Robert Moses did the same to the inner cities. Urban renewal demolished the organizational infrastructure of functioning communities — the informal economies, the political networks, the institutions of local order — and installed nothing in their place. The crime wave that followed was predictable. Jane Jacobs diagnosed the mechanism in 1961. Daniel Patrick Moynihan wrote the report that blamed the family structure. The consequences of deliberate policy became legible as evidence of inherent incapacity. The destruction that produced the dysfunction disappeared from the official account.
The through-line from apartheid South Africa to the current operation is the cordon sanitaire — the buffer of deliberately failed states that an ethno-supremacist project requires on its borders. Apartheid South Africa used that exact term. The logic is identical: no neighbor can be permitted genuine sovereignty, because sovereignty eventually produces the mirror held up to the regime next door.

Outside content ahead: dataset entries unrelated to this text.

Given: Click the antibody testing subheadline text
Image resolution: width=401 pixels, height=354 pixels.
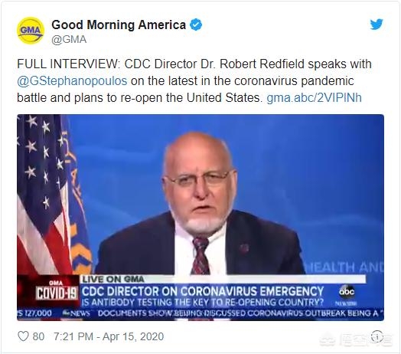Looking at the screenshot, I should click(x=203, y=302).
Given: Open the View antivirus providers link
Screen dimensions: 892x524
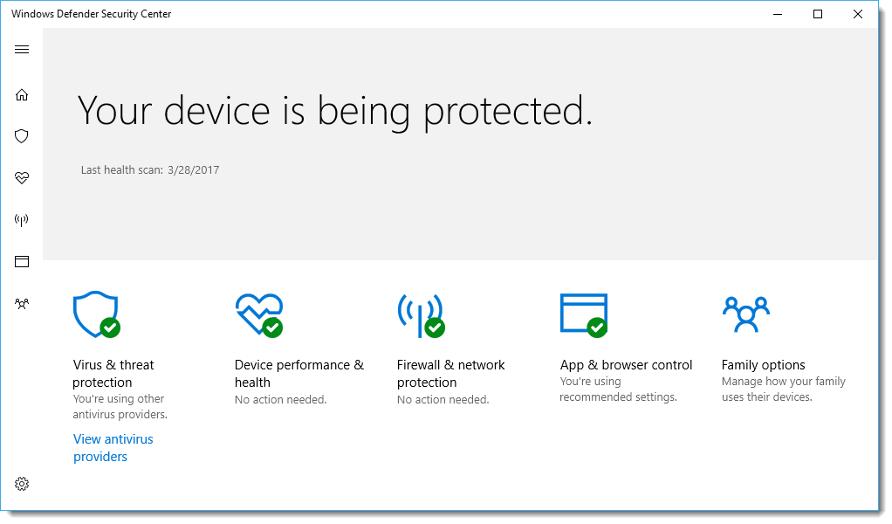Looking at the screenshot, I should click(113, 447).
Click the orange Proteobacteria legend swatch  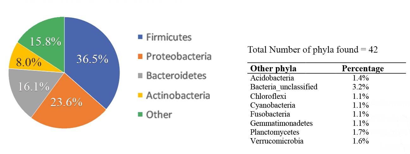(x=140, y=57)
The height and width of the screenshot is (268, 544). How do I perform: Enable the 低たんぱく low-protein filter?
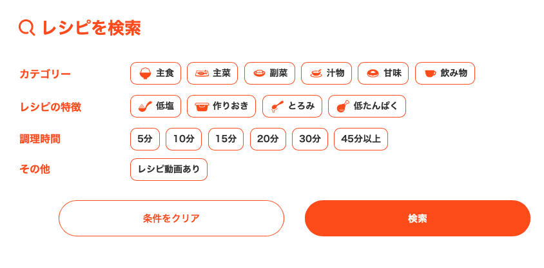tap(367, 107)
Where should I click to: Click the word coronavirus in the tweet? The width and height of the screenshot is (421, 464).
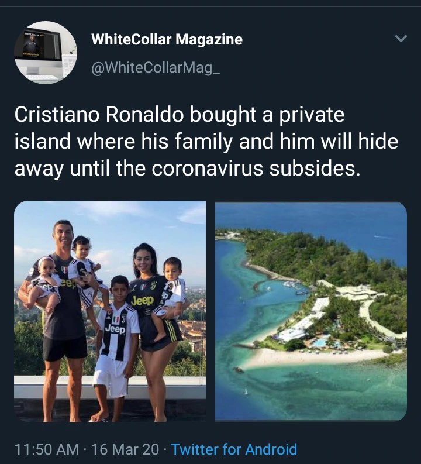207,168
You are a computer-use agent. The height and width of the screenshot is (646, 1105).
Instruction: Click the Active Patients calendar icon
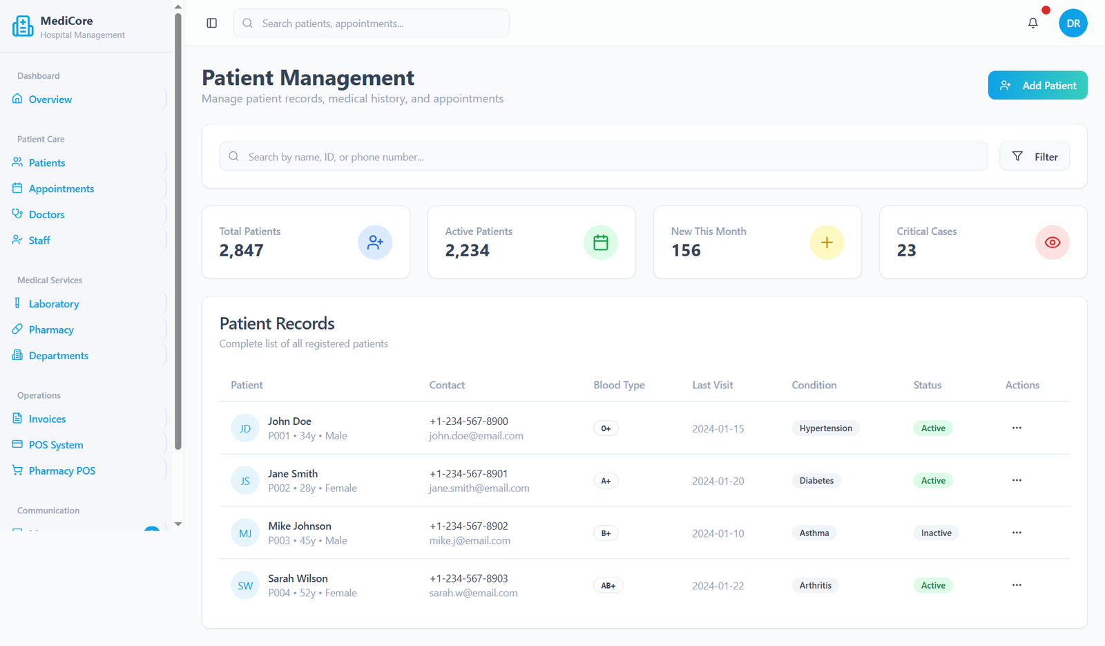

The American Christian nationalist layer adds the civilizational frame. Trump calling Khamenei “one of the most evil people in history” is doing theological work, not strategic work. Chaos in Iran reads, inside that framework, as confirmation that Islamic governance is inherently ungovernable. The bombing produces the evidence the narrative already required.
The power vacuum is the bully’s playground.
What Helms Already Told Us
The Church Committee’s conclusions on assassination were bipartisan. They quoted Kennedy: “We can’t get into that kind of thing, or we would all be targets.” They documented eight attempts to kill Castro between 1960 and 1965. They produced Helms’s operational objection, grounded in the predictable consequences of decapitating a state without a successor structure.
Three consecutive presidents — Ford, Carter, Reagan — signed executive orders banning US involvement in assassination. Reagan’s order is technically still in effect. It is a dead letter, rendered null by practiced nullification: bin Laden, then Soleimani, then Khamenei, each step justified by the last, the ladder working exactly as ladders do.
The hardest argument against assassination is operational. The moral case makes itself.
The argument that reaches people who have dispensed with moral reasoning runs through 1975 Helms testimony: decapitate a state without a successor structure and the vacuum compounds the original problem, every time, with no historical exceptions.
Unless, of course, a power vacuum is structural doctrine of manufactured state failure as an ideological proof. Then it works as intended.